» Aim of the task
From the first line of the entries below, reproduce everything exactly through the line with "Given: Click the MyHeritage logo", and nothing more.

» Exercise inputs

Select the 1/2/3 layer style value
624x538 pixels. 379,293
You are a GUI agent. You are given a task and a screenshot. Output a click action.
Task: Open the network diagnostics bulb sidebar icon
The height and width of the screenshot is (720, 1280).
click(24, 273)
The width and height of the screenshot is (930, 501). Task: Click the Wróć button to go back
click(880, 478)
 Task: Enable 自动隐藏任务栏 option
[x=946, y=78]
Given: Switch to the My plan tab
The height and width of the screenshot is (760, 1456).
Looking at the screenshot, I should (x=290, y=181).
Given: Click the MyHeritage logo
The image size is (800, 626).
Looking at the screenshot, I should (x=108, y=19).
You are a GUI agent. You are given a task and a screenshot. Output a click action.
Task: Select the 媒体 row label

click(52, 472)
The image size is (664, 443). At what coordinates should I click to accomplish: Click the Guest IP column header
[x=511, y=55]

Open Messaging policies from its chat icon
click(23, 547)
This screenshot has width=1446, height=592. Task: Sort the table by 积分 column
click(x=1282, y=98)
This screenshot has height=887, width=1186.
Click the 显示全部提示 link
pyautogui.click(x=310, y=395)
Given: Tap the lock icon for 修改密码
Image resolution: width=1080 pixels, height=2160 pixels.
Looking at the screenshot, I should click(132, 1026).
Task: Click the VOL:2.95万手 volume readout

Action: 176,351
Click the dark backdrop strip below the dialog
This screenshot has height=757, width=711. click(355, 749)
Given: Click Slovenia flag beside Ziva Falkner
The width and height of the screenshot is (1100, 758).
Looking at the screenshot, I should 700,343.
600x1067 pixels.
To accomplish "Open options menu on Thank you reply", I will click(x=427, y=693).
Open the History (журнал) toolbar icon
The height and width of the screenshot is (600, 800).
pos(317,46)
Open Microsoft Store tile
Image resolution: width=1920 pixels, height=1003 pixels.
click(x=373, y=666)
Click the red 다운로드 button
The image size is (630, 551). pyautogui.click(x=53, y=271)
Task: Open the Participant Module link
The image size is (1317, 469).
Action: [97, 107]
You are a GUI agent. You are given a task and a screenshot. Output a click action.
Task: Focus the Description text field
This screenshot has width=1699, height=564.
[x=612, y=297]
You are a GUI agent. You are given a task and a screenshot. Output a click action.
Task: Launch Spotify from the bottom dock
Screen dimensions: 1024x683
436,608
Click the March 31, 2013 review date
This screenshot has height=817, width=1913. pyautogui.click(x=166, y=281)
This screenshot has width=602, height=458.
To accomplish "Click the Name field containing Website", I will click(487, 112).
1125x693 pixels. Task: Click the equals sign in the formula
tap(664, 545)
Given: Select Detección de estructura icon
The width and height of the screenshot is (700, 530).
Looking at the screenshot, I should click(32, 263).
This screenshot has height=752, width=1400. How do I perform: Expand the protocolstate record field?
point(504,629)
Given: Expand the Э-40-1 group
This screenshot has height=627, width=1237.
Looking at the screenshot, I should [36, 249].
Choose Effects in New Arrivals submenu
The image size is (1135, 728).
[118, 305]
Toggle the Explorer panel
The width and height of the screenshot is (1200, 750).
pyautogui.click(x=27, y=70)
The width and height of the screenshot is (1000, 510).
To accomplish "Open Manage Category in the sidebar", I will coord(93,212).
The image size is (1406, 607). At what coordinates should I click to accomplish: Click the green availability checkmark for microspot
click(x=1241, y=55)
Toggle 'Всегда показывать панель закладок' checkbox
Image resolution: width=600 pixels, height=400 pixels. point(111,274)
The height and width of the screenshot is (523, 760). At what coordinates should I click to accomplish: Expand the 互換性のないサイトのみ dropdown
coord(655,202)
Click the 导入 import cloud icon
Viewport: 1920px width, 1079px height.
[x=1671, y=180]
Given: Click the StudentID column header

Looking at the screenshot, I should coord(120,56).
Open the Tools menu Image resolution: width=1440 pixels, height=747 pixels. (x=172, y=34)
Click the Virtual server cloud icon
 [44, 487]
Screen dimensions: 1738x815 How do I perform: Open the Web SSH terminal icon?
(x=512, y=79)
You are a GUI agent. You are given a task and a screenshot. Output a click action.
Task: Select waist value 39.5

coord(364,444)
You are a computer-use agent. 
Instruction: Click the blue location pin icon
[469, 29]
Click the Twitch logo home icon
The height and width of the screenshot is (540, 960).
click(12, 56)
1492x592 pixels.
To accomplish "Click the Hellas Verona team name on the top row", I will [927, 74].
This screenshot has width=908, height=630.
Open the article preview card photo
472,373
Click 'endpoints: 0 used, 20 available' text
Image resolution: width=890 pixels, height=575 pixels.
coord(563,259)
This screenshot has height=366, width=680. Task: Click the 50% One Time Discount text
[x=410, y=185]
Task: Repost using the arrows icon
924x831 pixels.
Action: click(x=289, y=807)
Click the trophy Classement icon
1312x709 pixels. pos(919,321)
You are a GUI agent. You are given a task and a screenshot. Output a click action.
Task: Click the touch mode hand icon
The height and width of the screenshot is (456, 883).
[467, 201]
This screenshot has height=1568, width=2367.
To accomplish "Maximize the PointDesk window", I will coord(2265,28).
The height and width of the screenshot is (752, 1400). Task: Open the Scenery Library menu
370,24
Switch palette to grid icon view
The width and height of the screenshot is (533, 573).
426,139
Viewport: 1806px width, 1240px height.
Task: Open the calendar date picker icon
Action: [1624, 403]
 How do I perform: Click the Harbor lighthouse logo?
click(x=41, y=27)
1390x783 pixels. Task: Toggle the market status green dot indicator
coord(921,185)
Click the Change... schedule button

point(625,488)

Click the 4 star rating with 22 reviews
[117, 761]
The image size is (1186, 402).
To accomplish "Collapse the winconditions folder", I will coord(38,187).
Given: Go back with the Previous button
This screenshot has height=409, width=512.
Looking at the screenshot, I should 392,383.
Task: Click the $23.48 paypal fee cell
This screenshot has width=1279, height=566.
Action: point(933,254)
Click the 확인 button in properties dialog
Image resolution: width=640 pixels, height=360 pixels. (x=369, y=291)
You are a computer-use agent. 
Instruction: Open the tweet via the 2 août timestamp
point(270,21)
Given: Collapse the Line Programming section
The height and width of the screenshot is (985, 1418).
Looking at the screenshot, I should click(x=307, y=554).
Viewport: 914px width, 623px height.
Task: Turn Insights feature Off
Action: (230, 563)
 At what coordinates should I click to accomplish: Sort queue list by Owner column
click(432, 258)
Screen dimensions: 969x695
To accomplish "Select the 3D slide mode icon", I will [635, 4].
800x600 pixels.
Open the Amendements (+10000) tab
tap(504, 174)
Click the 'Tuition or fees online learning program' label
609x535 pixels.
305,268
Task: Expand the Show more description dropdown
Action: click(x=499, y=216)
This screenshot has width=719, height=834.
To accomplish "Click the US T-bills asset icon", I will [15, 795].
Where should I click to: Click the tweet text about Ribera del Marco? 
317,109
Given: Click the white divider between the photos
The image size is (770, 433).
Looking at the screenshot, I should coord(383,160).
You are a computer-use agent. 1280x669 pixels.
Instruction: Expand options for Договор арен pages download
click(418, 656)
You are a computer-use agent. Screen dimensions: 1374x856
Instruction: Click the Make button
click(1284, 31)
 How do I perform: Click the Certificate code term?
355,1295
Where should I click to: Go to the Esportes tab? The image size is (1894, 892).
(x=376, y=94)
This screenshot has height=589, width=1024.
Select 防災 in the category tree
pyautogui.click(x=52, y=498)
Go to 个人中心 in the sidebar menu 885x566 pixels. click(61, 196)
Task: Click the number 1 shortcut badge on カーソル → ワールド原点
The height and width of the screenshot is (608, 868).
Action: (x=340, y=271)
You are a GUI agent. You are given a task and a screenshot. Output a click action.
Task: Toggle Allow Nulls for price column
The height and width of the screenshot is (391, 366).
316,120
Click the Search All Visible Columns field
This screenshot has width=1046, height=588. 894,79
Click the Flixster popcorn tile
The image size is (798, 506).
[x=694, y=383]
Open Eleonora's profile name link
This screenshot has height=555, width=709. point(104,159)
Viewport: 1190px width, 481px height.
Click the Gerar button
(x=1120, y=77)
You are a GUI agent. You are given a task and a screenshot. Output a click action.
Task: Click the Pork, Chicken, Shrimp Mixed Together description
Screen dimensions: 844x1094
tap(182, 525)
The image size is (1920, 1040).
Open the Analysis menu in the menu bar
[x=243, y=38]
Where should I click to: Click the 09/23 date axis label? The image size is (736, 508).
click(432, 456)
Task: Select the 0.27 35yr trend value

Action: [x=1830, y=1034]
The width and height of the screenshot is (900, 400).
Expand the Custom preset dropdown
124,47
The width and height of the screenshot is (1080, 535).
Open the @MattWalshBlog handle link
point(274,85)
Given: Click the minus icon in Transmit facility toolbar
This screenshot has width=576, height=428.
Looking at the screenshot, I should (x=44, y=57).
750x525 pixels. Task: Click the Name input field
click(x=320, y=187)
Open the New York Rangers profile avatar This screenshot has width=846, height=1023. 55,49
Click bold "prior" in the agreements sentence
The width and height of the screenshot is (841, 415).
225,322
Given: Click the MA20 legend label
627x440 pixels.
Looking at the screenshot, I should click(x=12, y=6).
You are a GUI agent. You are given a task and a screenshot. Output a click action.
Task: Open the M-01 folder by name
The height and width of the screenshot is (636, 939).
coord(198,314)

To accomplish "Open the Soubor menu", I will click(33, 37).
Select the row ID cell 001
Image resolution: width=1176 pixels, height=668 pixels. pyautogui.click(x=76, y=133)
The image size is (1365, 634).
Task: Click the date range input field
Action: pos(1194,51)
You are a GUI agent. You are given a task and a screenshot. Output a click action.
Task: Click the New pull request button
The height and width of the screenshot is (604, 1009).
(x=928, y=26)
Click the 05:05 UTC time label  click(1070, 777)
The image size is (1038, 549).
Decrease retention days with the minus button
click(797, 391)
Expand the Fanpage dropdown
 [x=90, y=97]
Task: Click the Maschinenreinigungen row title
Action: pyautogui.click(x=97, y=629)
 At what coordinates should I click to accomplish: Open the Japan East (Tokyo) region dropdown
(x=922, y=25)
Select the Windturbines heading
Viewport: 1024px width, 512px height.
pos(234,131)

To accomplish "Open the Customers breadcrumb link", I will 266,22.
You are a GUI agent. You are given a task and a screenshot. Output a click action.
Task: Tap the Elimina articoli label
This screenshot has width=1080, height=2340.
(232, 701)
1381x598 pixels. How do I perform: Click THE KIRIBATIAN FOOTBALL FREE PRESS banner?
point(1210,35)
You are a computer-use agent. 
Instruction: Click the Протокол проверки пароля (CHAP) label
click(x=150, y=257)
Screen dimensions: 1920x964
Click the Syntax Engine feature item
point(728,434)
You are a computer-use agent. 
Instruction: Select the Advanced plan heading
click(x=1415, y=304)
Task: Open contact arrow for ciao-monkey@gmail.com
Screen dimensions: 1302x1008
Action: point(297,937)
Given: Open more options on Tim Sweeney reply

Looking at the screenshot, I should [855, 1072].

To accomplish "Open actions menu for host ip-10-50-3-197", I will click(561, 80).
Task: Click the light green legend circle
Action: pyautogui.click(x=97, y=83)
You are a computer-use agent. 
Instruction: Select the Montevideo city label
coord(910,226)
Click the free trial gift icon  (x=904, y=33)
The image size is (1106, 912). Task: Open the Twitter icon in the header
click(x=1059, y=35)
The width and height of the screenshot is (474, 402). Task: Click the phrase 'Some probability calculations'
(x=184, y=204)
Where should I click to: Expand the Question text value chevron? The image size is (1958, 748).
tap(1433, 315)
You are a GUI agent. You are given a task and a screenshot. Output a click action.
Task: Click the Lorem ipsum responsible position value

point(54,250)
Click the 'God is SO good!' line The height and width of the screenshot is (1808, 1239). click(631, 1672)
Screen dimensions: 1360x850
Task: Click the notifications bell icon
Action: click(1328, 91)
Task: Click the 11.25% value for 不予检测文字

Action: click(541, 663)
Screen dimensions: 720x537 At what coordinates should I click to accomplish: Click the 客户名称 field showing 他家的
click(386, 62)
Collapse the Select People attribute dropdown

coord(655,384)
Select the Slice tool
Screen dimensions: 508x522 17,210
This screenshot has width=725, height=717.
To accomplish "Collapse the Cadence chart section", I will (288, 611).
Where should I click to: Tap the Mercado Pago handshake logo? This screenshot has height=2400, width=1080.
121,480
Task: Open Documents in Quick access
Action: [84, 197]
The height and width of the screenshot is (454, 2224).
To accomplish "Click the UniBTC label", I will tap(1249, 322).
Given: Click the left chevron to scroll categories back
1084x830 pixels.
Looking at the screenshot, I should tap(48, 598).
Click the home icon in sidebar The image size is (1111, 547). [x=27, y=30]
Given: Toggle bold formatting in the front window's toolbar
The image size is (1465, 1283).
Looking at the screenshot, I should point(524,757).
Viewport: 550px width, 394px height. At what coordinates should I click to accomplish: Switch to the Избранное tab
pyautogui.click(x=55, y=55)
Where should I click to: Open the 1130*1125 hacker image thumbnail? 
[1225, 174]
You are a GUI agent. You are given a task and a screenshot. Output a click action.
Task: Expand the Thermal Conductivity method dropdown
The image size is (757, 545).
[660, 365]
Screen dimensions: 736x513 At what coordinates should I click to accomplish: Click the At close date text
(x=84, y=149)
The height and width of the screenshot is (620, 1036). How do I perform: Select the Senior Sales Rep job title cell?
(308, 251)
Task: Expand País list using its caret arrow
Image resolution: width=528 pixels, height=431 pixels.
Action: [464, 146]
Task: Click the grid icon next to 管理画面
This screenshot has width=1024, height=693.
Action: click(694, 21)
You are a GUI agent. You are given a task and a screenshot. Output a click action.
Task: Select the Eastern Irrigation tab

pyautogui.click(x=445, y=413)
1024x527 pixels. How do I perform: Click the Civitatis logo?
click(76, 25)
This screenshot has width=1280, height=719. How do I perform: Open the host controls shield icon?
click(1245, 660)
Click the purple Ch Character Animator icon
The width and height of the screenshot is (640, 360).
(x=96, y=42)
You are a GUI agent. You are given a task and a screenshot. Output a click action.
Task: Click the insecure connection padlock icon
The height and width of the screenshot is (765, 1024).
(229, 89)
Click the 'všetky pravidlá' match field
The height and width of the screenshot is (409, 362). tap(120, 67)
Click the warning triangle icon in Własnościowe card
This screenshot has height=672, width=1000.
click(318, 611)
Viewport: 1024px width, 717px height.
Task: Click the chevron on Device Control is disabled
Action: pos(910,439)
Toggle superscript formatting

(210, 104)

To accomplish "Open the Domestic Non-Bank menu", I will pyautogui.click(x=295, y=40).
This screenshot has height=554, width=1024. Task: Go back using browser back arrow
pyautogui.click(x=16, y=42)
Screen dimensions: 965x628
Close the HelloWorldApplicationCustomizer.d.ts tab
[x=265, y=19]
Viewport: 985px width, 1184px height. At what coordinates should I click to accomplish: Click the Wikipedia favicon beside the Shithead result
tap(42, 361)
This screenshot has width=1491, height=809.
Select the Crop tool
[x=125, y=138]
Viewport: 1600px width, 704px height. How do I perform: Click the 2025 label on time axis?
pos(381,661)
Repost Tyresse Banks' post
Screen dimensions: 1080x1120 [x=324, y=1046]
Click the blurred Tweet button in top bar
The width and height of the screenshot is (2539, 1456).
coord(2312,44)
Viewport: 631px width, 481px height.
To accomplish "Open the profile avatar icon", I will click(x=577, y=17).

» Exercise solution
Select the 1/2/3 layer style value
624x538 pixels. 379,293
You are a GUI agent. You are given a task and a screenshot. Output a click action.
Task: Open the network diagnostics bulb sidebar icon
The height and width of the screenshot is (720, 1280).
click(24, 273)
The width and height of the screenshot is (930, 501). Task: Click the Wróć button to go back
click(880, 478)
 Task: Enable 自动隐藏任务栏 option
[x=946, y=78]
Given: Switch to the My plan tab
The height and width of the screenshot is (760, 1456).
Looking at the screenshot, I should (x=290, y=181).
Given: Click the MyHeritage logo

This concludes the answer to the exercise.